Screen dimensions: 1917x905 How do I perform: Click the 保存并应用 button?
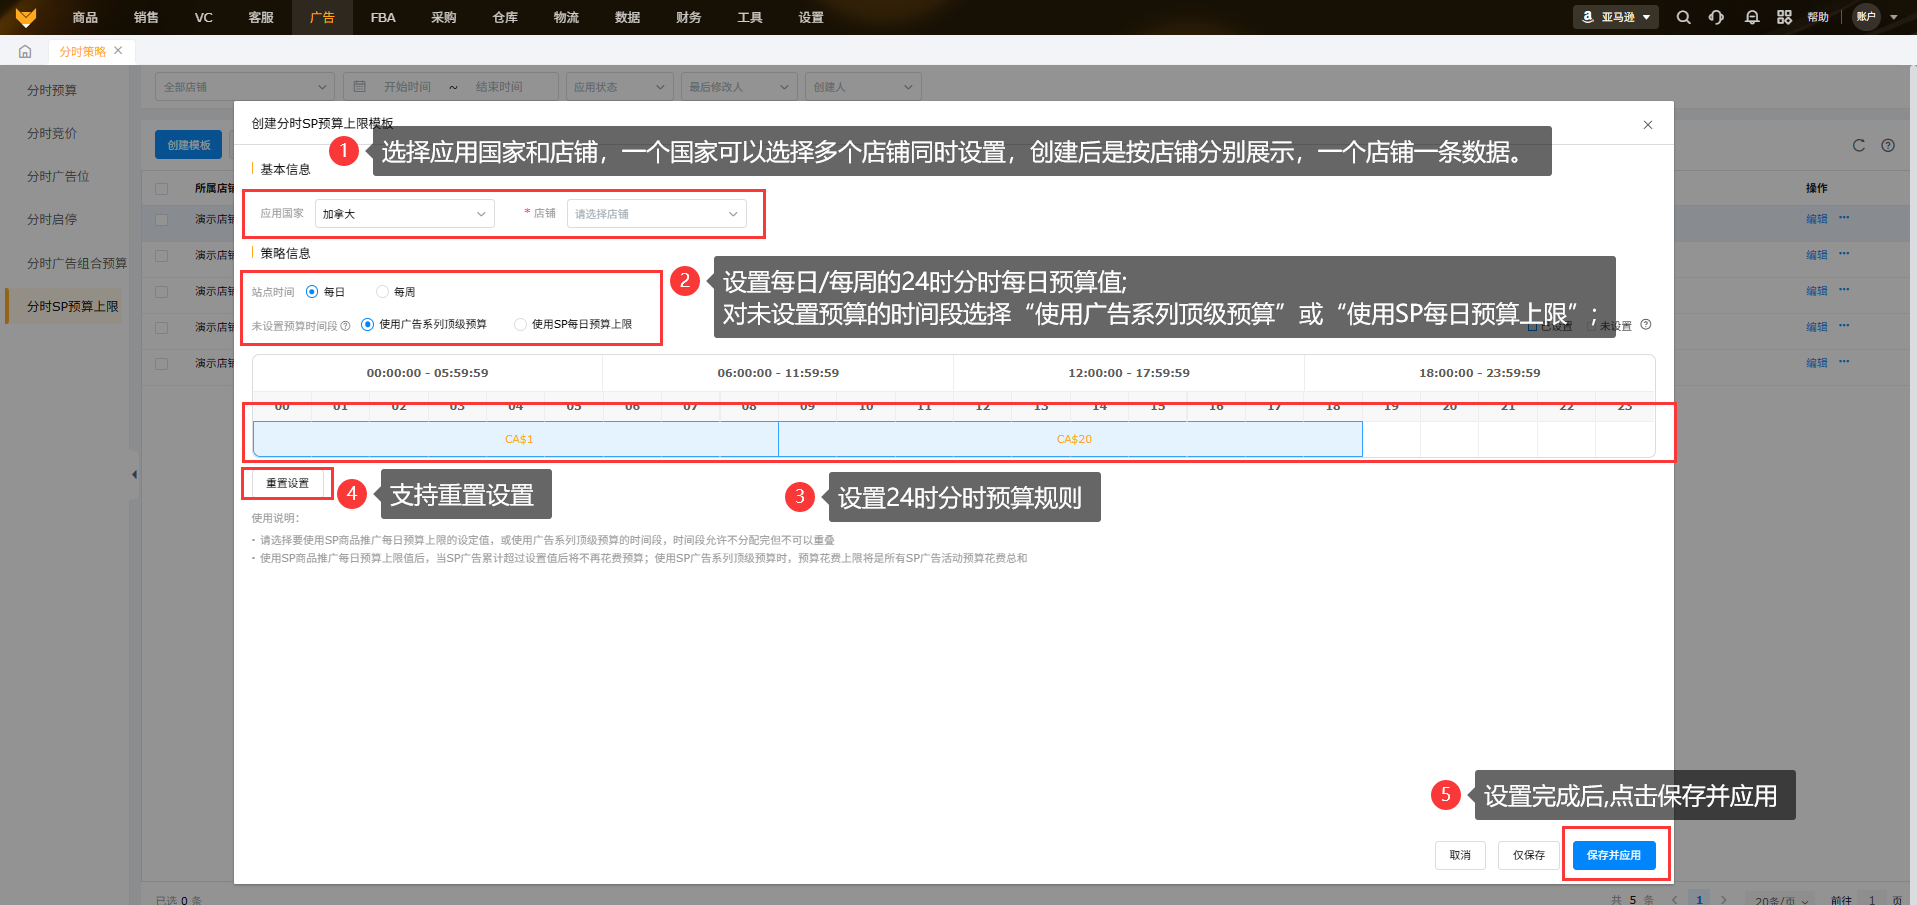pos(1613,855)
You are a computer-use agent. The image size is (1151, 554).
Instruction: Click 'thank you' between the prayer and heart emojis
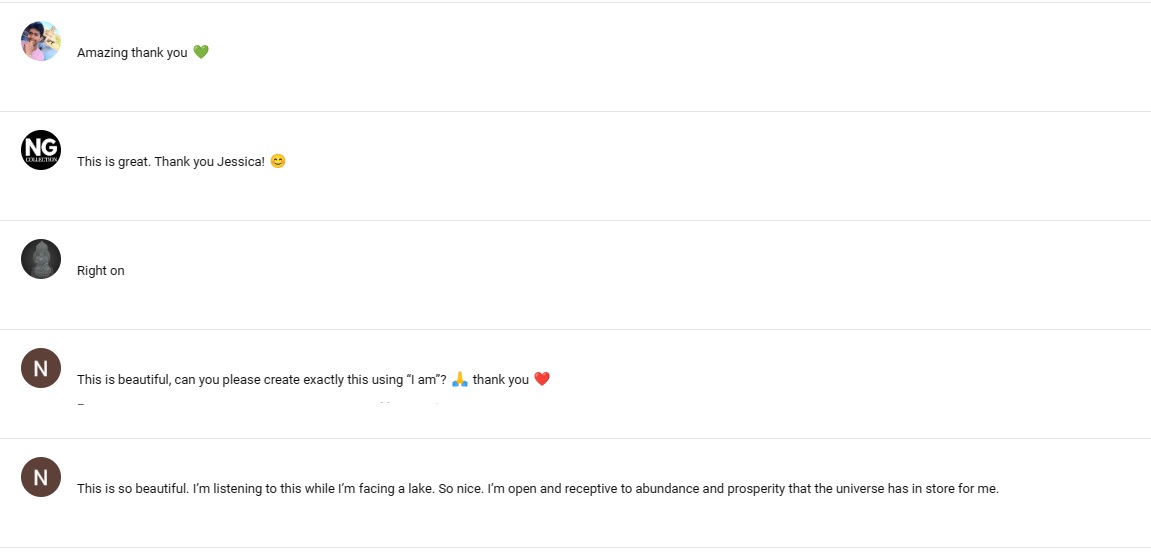coord(501,379)
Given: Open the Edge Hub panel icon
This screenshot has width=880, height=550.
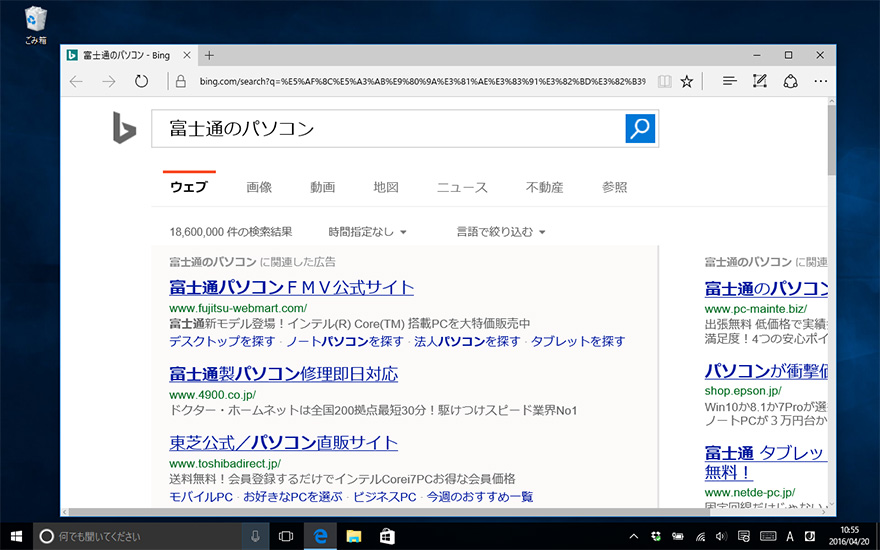Looking at the screenshot, I should [730, 82].
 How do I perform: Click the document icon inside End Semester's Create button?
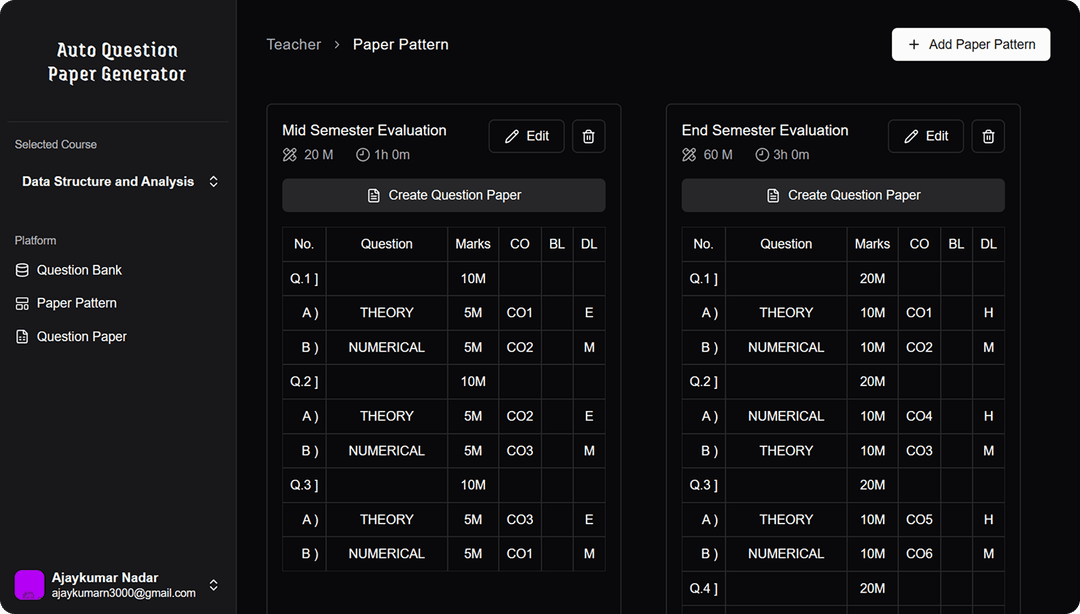(x=773, y=195)
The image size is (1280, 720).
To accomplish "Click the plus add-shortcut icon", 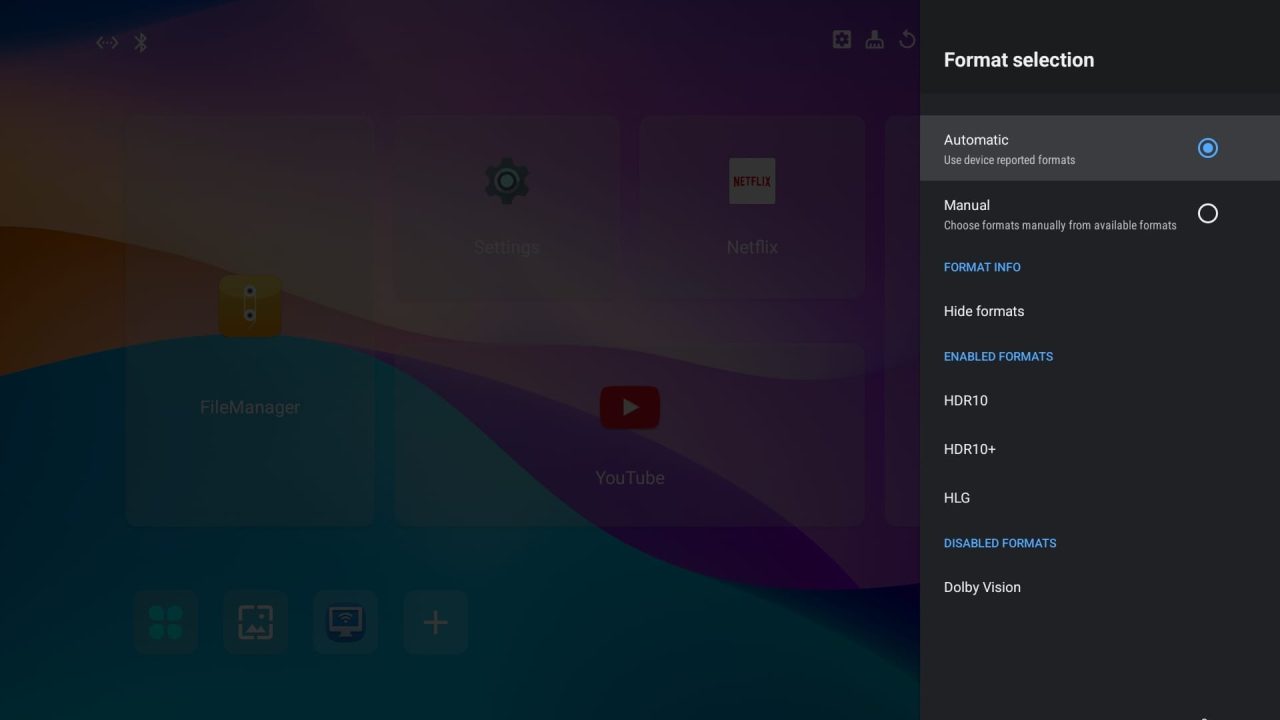I will click(435, 622).
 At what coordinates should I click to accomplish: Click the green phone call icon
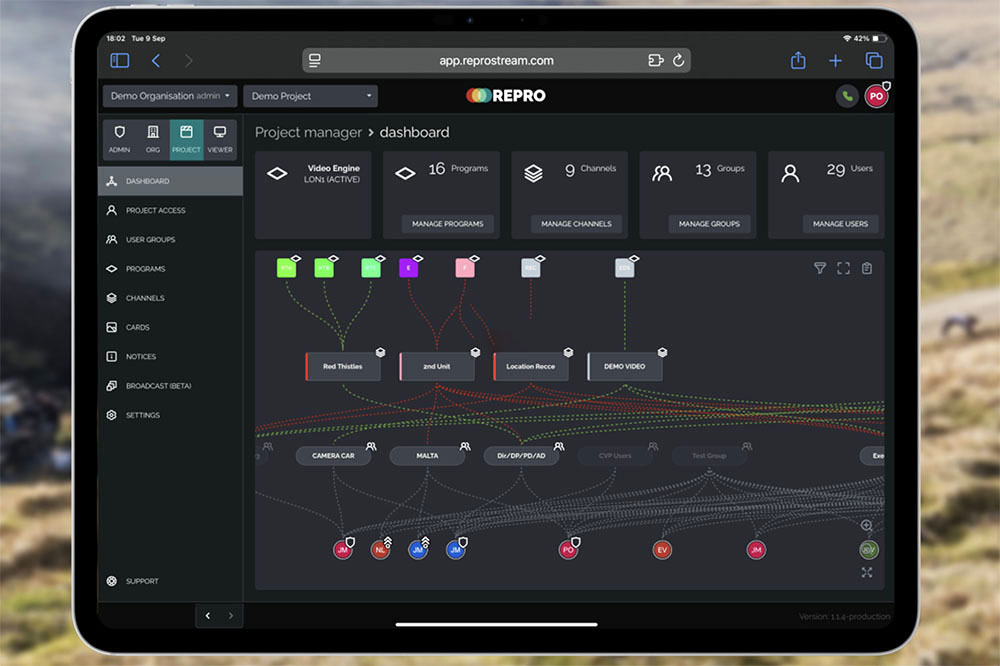tap(847, 96)
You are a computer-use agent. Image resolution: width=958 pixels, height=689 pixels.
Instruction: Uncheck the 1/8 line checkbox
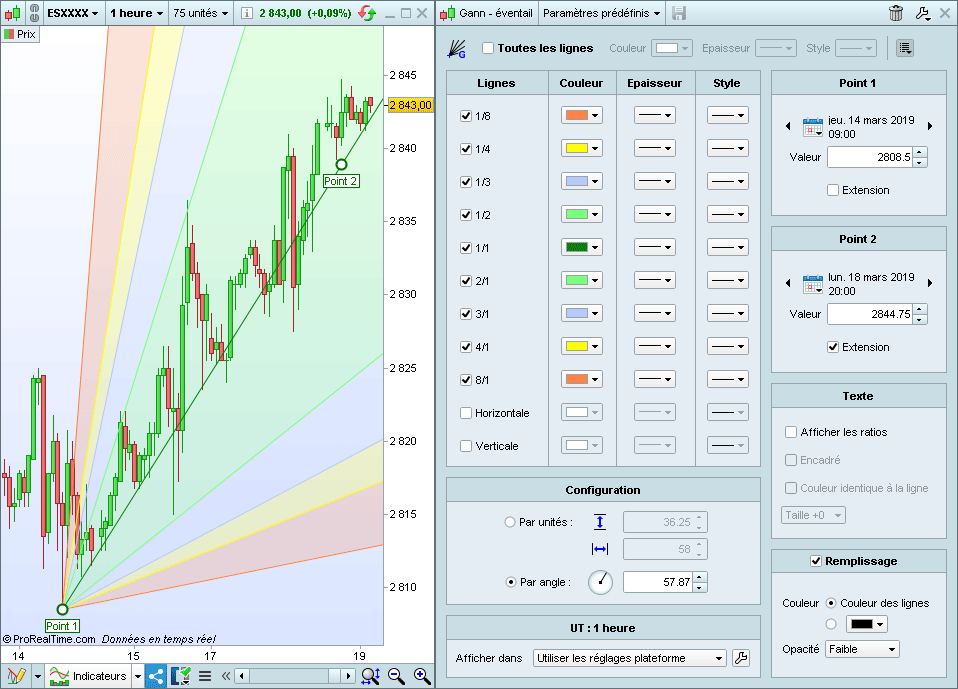[x=466, y=116]
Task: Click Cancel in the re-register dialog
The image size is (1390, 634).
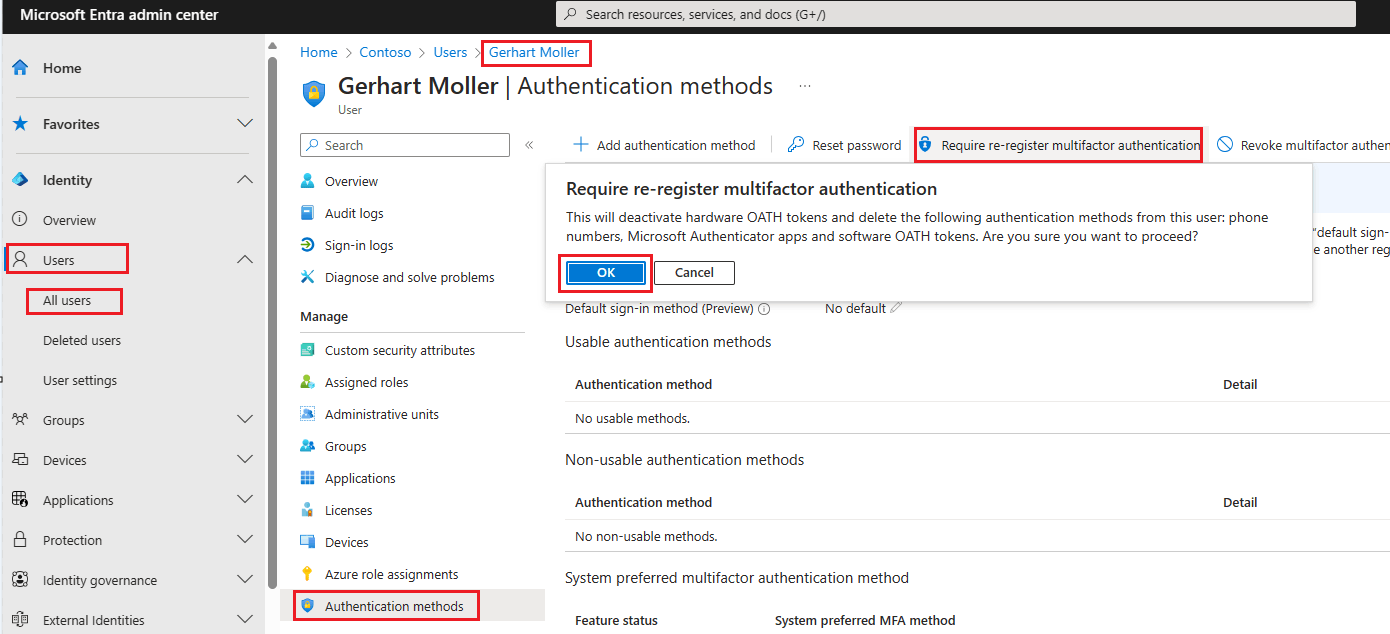Action: (694, 273)
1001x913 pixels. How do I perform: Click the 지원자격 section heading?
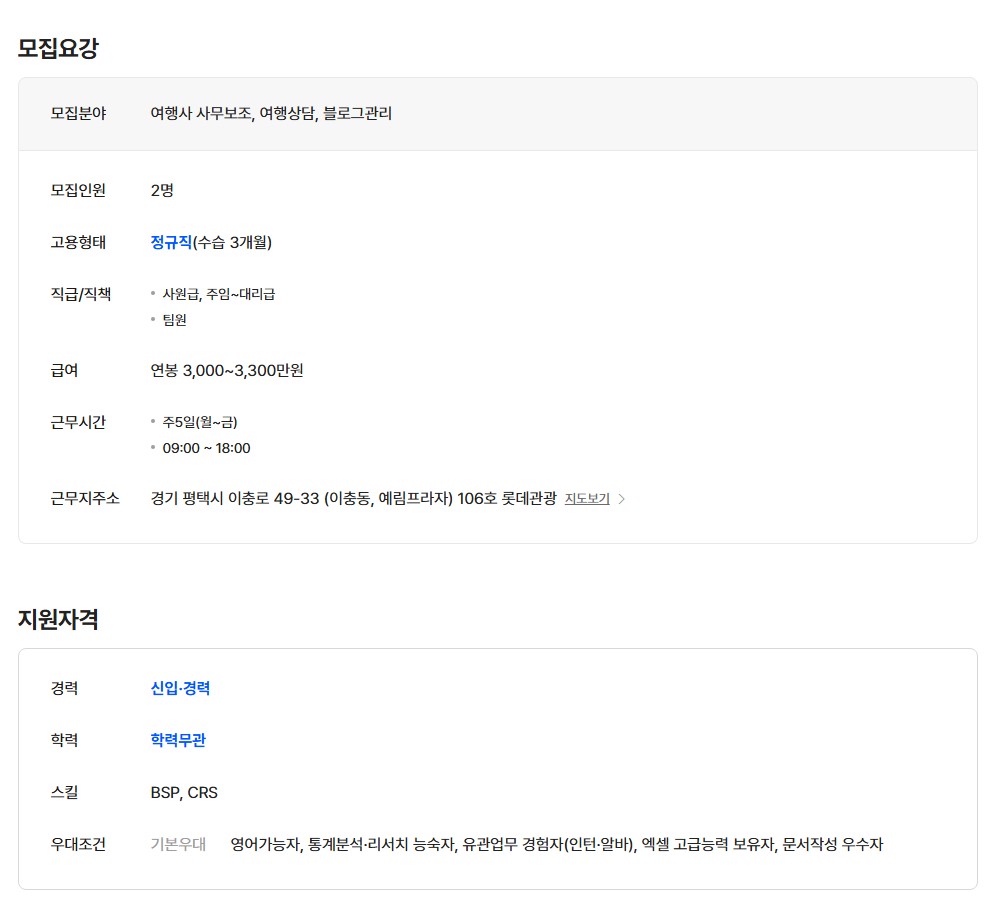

+++

#### DIRECTIONS FOR THIS TASK:
Leaving out the pictures, return exactly the lines from the one that contains "Task: Click Cancel in the re-register dialog" through the last line of the records above, inclusive.

#### SOLUTION TO THE EXERCISE:
Task: Click Cancel in the re-register dialog
The image size is (1390, 634).
Action: (694, 273)
1001x913 pixels. How do I perform: Click the 지원자격 section heading?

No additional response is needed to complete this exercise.